National Park Asking for Volunteer Guides

If you’ve ever wanted to give back to the Great Smoky Mountains National Park for all that it has given to its millions of visitors over the years, now could just be the perfect time. And no, they aren’t asking for money or anything like that. Just time and a helping hand. Plus, you get a chance to get up close to some of the park’s magnificent wildlife.

To be more specific, the national park needs volunteers to assist in guiding visitors who come into the park to view Elk on the North Carolina side. Elk are located in the Cataloochee area, which can basically be classified as a remote mountain valley in the Great Smoky Mountains National Park.

Volunteers will aid park rangers in directing traffic and instructing visitors on responsible elk viewing in the park.
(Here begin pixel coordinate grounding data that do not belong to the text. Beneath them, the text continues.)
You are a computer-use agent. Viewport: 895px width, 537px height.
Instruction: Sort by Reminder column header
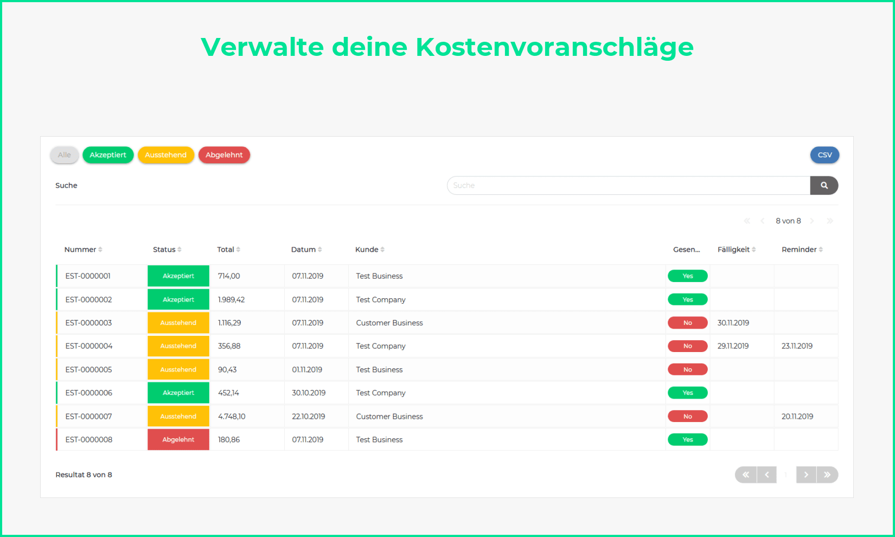click(800, 250)
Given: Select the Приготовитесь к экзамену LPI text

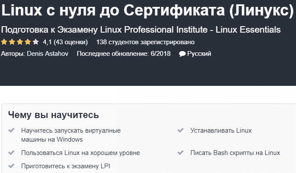Looking at the screenshot, I should click(x=66, y=166).
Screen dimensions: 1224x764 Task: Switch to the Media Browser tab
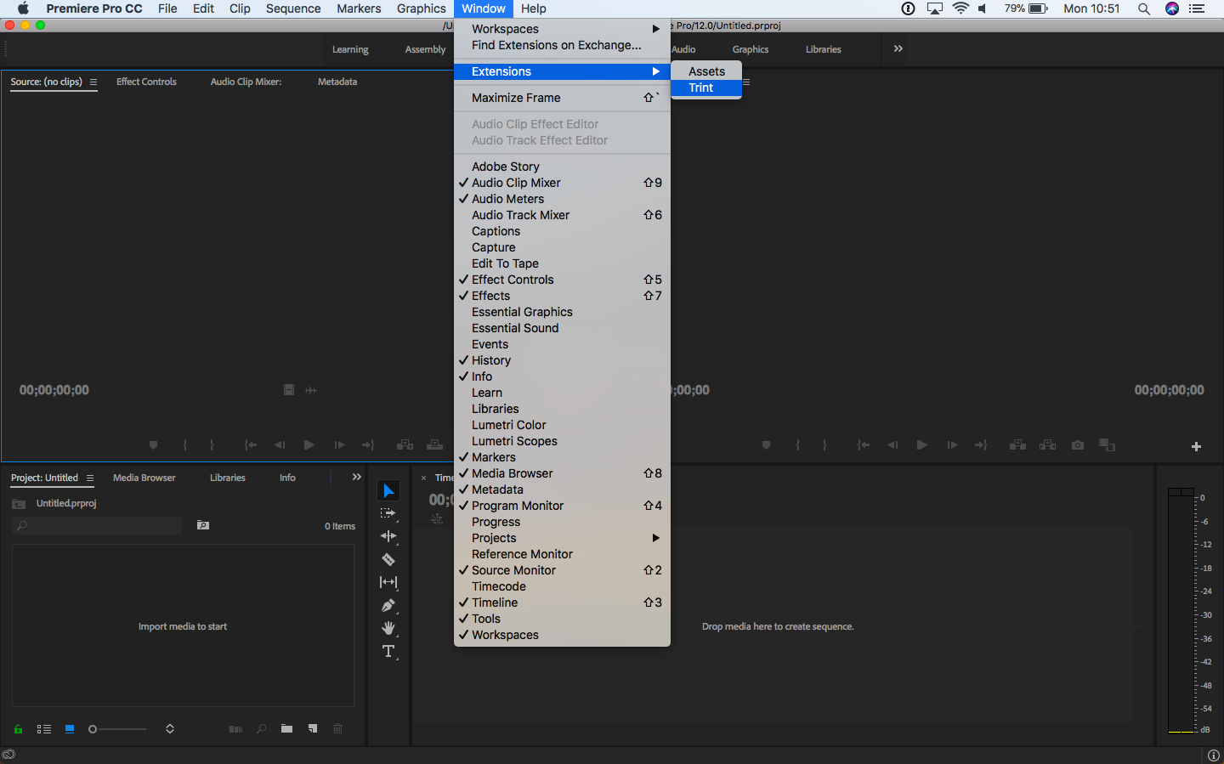144,477
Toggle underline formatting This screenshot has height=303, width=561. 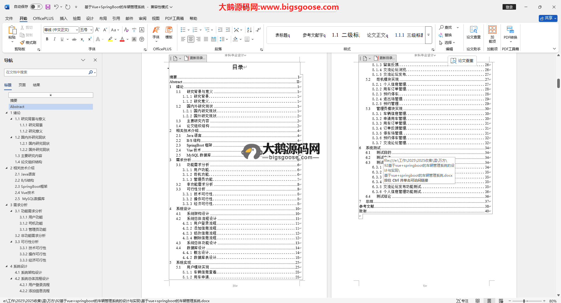62,39

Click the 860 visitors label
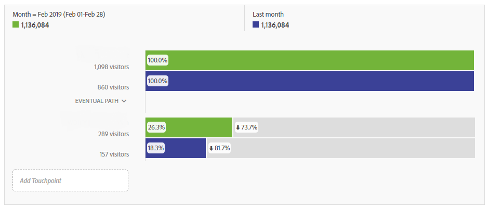tap(113, 87)
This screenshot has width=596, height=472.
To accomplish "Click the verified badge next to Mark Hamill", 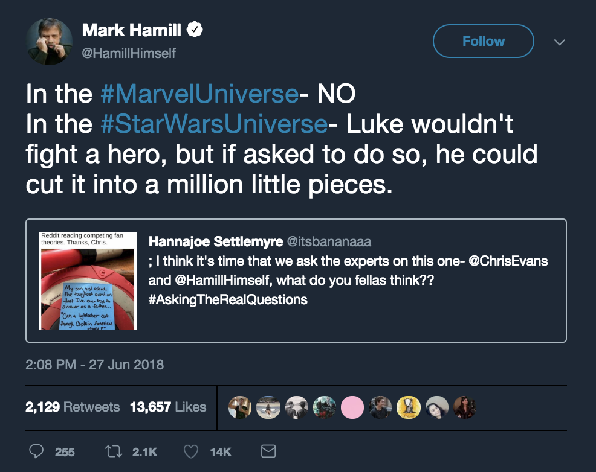I will click(x=194, y=29).
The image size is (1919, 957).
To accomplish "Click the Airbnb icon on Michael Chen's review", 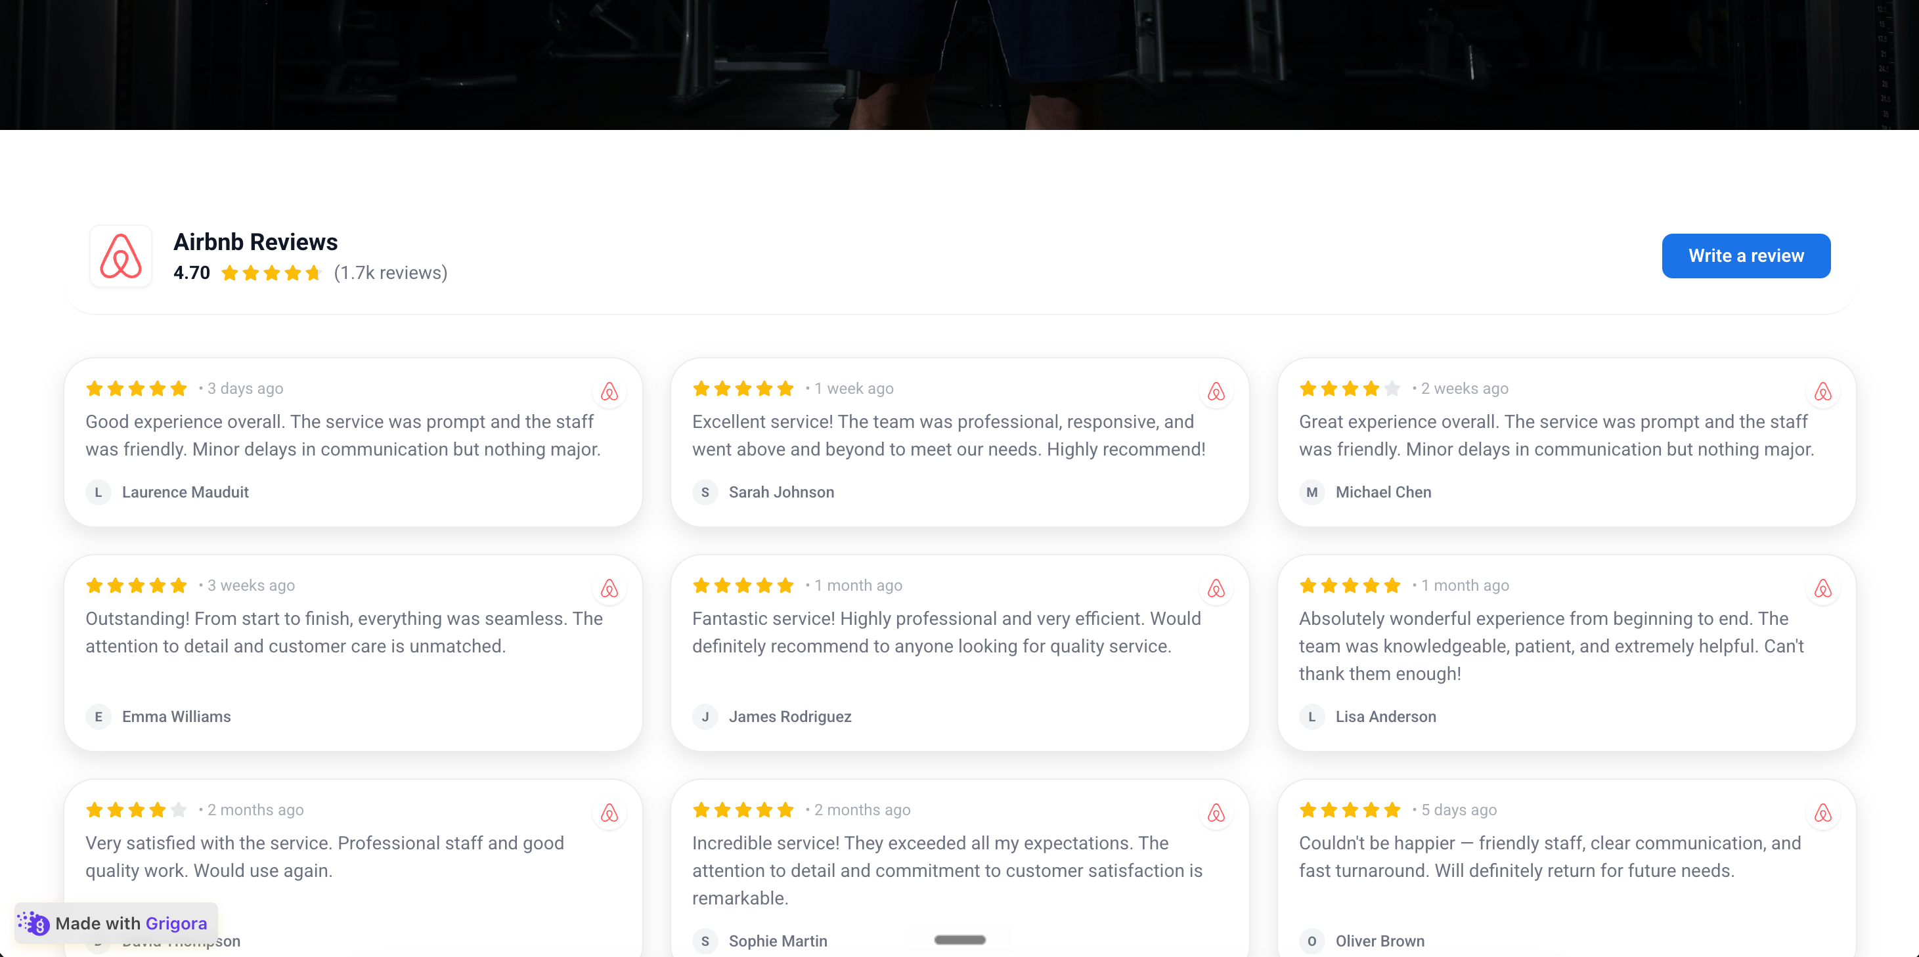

Elk were reintroduced in Cataloochee in 2001 as part of an experimental release to determine if an elk herd could sustain itself in the park after a 200-year absence. Approximately 140 elk now live in the self-sustaining herd. The Cataloochee elk herd can be seen regularly in the fields of the valley, especially in the early morning and evening hours. Other wildlife commonly spotted include bear, deer, and turkeys.

As for the volunteer program, those selected are asked to work at least two scheduled, four-hour shifts per month starting the second week in May and continuing through November. For more information, call Park Ranger Pete Walker at (828) 506-1739.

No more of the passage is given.